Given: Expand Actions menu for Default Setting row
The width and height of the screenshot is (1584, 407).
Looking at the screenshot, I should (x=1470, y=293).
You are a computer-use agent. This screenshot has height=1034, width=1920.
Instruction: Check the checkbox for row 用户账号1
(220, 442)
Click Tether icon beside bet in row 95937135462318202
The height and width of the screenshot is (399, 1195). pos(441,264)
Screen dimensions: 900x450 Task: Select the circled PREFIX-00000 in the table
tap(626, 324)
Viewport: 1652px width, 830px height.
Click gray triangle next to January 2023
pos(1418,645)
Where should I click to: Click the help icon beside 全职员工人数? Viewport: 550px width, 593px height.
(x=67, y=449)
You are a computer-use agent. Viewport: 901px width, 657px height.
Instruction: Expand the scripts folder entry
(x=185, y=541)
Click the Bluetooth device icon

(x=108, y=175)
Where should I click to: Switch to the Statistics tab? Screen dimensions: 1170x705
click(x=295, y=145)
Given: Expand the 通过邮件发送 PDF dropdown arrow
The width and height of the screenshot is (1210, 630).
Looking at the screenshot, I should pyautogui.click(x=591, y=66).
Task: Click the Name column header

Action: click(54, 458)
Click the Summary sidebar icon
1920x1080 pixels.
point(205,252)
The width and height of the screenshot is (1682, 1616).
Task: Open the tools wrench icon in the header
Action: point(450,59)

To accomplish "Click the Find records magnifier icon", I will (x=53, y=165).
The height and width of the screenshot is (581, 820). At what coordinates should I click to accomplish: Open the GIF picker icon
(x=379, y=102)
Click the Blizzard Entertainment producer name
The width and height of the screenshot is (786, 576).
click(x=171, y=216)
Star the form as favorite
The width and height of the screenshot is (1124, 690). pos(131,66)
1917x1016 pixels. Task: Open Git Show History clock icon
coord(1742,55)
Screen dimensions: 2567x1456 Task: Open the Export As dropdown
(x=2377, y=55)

○ ○ ○

- **The problem**
Render the lines from the line containing "Where should I click to: Click" through the line containing "Action: point(450,59)" as a JSON list of strings, one string per line, with blank lines omitted.

- **Solution**
[
  "Where should I click to: Click the help icon beside 全职员工人数? Viewport: 550px width, 593px height.",
  "(x=67, y=449)",
  "You are a computer-use agent. Viewport: 901px width, 657px height.",
  "Instruction: Expand the scripts folder entry",
  "(x=185, y=541)",
  "Click the Bluetooth device icon",
  "(x=108, y=175)",
  "Where should I click to: Switch to the Statistics tab? Screen dimensions: 1170x705",
  "click(x=295, y=145)",
  "Given: Expand the 通过邮件发送 PDF dropdown arrow",
  "The width and height of the screenshot is (1210, 630).",
  "Looking at the screenshot, I should pyautogui.click(x=591, y=66).",
  "Task: Click the Name column header",
  "Action: click(54, 458)",
  "Click the Summary sidebar icon",
  "1920x1080 pixels.",
  "point(205,252)",
  "The width and height of the screenshot is (1682, 1616).",
  "Task: Open the tools wrench icon in the header",
  "Action: point(450,59)"
]